Why should I use fiber optic cable in my installation instead of twisted pair?Fiber has several major advantages. The first is lower distance limitations. A fiber cable can be run over a longer distance without adding special equipment. Second is immunity to EMI/RFI noise. This is especially useful in factory environments where heavy machinery tends to generate high levels of EMI/RFI. The third reason is low data errors. Optical fiber tends to have a much lower bit error rate in comparison to copper cabling. This reduces the occurrences of retransmissions thereby increasing network efficiency.

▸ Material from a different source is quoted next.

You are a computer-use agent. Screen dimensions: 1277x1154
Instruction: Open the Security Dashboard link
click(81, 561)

Can I run a longer cable if I upgrade to Cat 6 or higher?No, the category rating only applies to the data rate that a cable can handle. It does not allow a longer cable distance.

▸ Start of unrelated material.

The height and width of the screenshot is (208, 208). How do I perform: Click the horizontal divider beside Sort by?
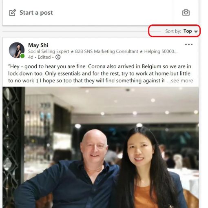point(82,31)
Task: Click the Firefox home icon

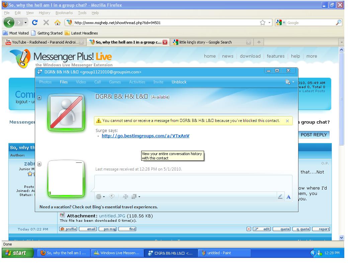Action: coord(57,23)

What is the maximum distance I can run a Category 5 twisted pair cable?The maximum distance allowed for a single run is 100 meters. Using a repeater between cables however can extend this distance.
What is the difference between a managed network and an unmanaged network?A managed network offers the ability to control the way data is handled over the network. This may include the connection speed, traffic priorities, and access control. An unmanaged network is basically a Plug and Play design. The user just needs to plug it in and start sending data. The user cannot set port features.
What is Fast Ethernet?Fast Ethernet is known as 100Base-TX. This just means that it is the same as Ethernet but transmits data at 100Mbps instead of 10Mbps.
Can I connect my 100Mbps media converter to my 10Mbps hub?No. In order for a 100Mbps device to link to a 10Mbps device, a bridging function must be performed. The data packet from Device A must be absorbed and then re-transmitted at the data rate that matches device B. Hubs and switches that are designated at 10/100Mbps perform this function internally on a port by port basis. As a result, these devices are compatible with 10Mps and 100Mps Ethernet equipment.
What is the primary difference between a Switch and a Hub?A Hub re-transmits messages from a sending station to all other attached stations. During transmission, all other stations must listen and wait to transmit. This is referred to as a shared medium. A Switch applies intelligence to the connection process. When stations are attached, a switch learns each stations MAC address and associates it with the port to which it is attached. When a station transmits a message, the switch reads the MAC address for the destination station in the message. It then forwards the message to that station only. This approach allows multiple stations to communicate simultaneously.
What is Redundancy in an Ethernet network?In basic terms, Redundancy is the provision of multiple access paths to a given point for data. In the event of a break in a cable or a failure in an intermediate device, redundancy provides an alternate path for data.